Earlier this month I asked our users their thoughts on logging in to use Trip.  With hundreds of responses the results were pretty evenly split, half didn’t mind logging in and half thought it was a pain and made them less likely to use the site.  There were two main reasons given for not liking logging in (apart from difficulty remembering passwords):

  1. Health professionals, often jumping from computer to computer, in a busy clinic and simply not having the time to login.
  2. Information specialists trying to demonstrate Trip to users and finding it highly problematic to get all the students to register.

As a result of the feedback, and my own disquiet at forcing login, we have rolled back the login screens and users can get unhindered access to the free site, as of now.

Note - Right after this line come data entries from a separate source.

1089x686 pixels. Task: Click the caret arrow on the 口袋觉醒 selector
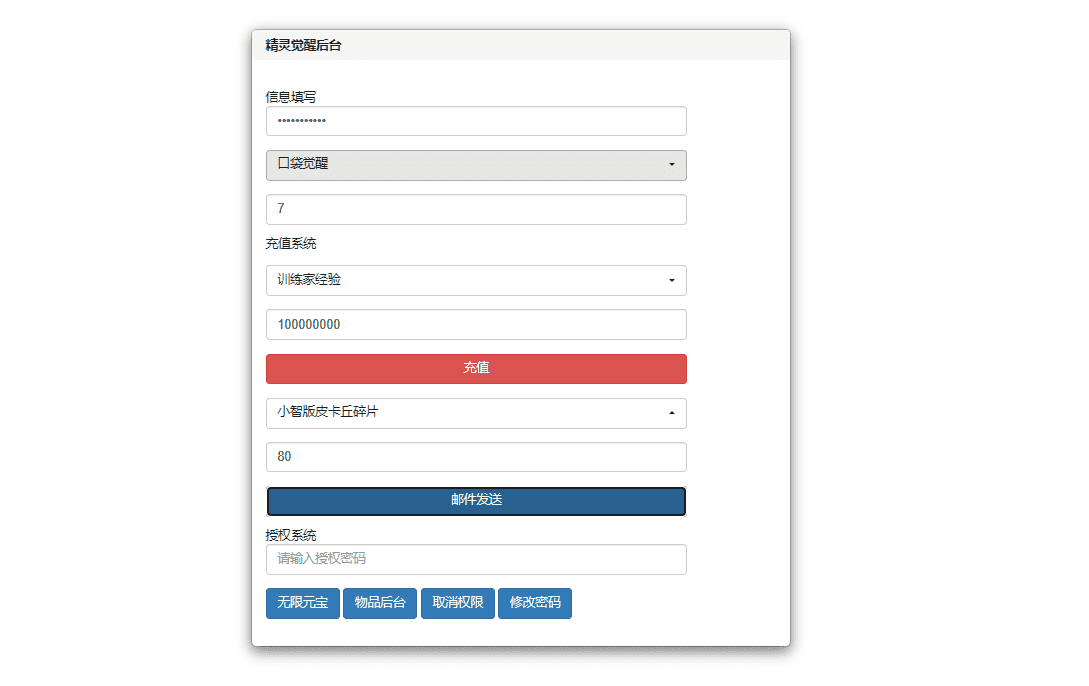[672, 165]
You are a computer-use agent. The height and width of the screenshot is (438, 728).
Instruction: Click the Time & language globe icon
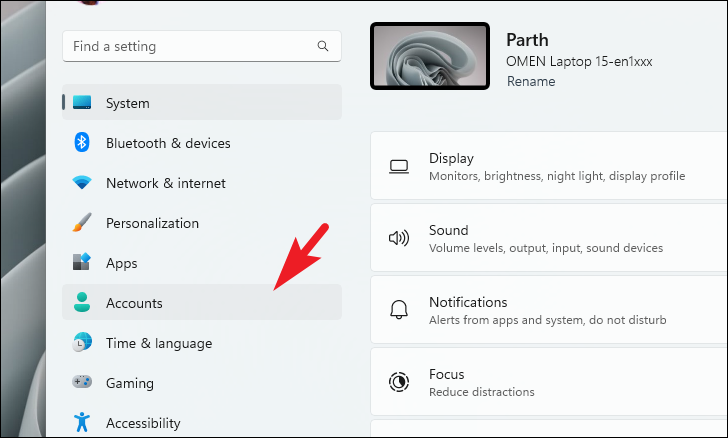pyautogui.click(x=82, y=342)
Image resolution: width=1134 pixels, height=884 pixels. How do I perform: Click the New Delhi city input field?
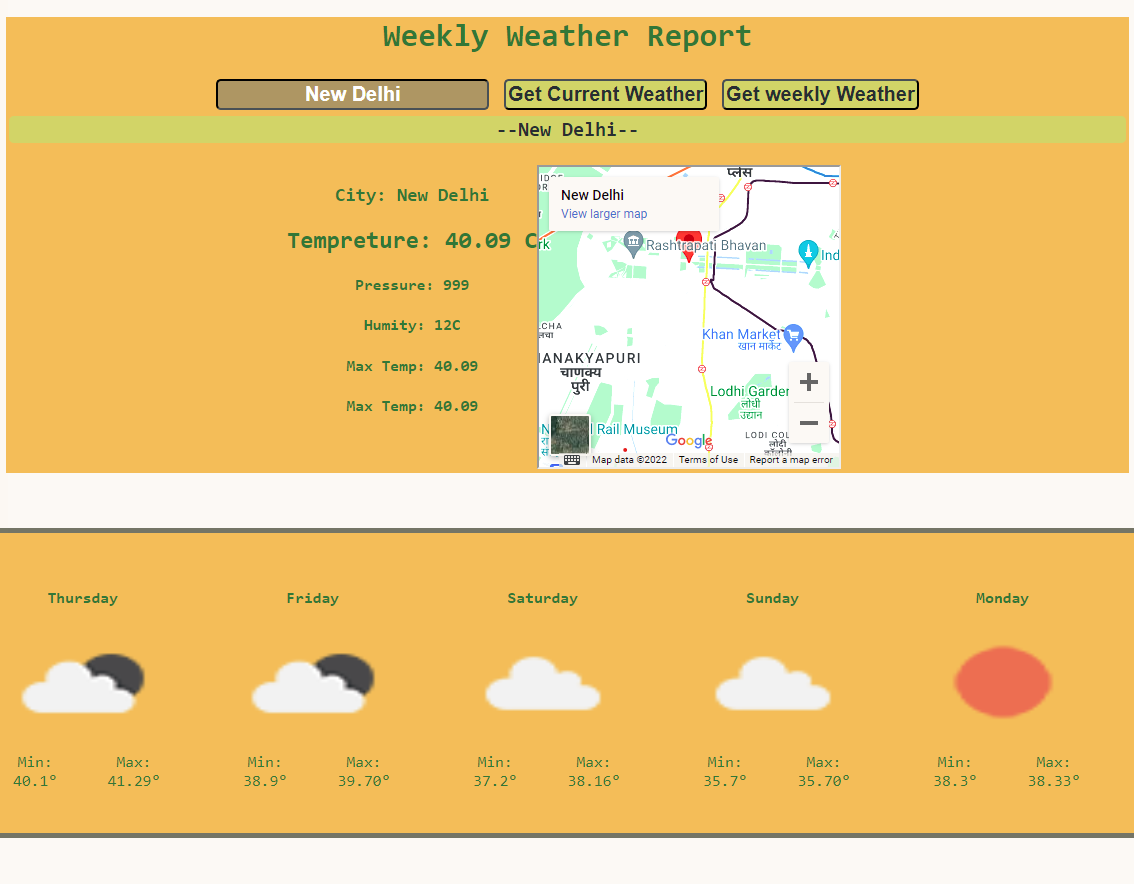352,94
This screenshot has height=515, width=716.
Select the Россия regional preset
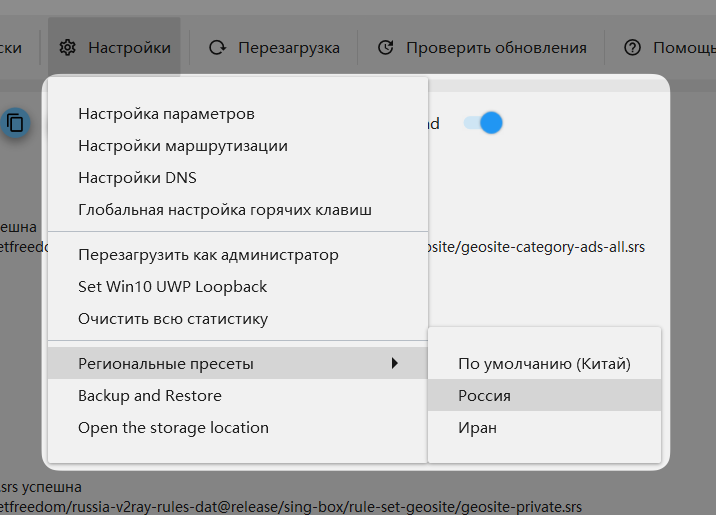pos(485,395)
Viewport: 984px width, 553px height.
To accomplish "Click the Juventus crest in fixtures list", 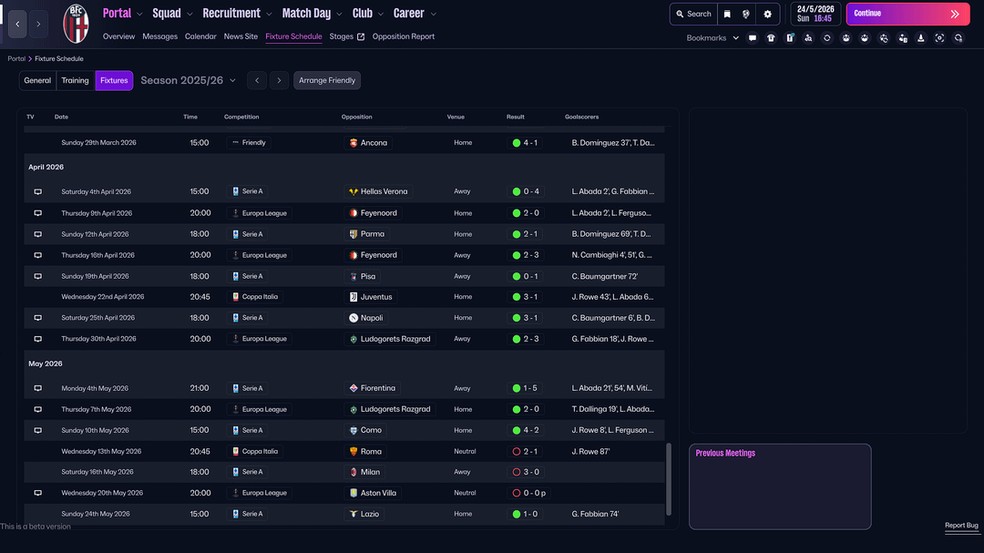I will coord(353,297).
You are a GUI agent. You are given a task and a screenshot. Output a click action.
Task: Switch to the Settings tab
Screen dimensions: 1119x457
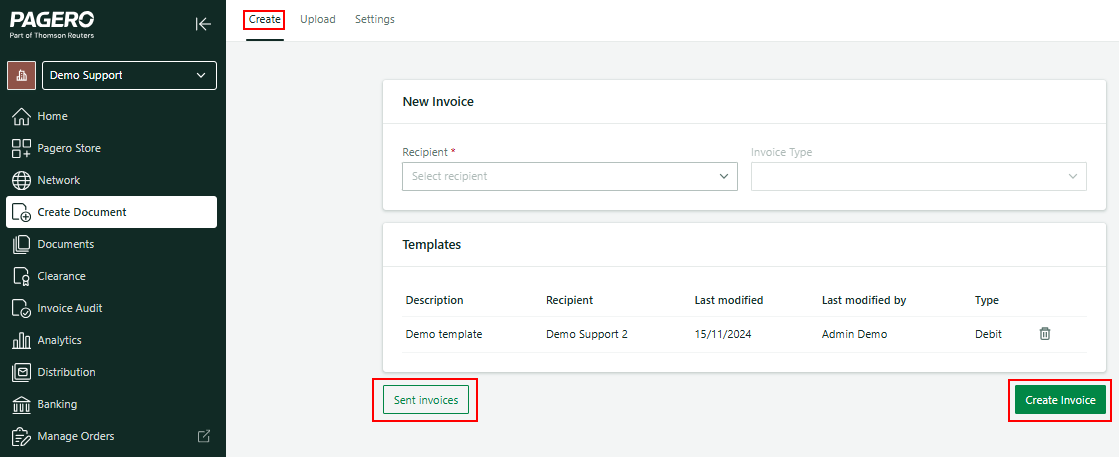(375, 19)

As an extension to the easier access we are currently working on two other changes:

  1. Making registration/login not necessary for institutional subscribers who use IP authentication.  Our system will detect the user is from a subscribing institution and they will get seamless access to the Premium Trip.
  2. Trip has the ability to link to your institutions subscription journals full-text (as opposed to the PubMed abstract). Where we have the IP details of the institution we will seamlessly insert the links to these full-text. This feature is open to both free and Premium users. If you belong to an institution who subscribe to journals and would like to take advantage of this feature then let me know.

These two additional features will be ready in the next two weeks.

Thank you all for your feedback, we asked, you replied in your hundreds, we listened and acted pretty quickly!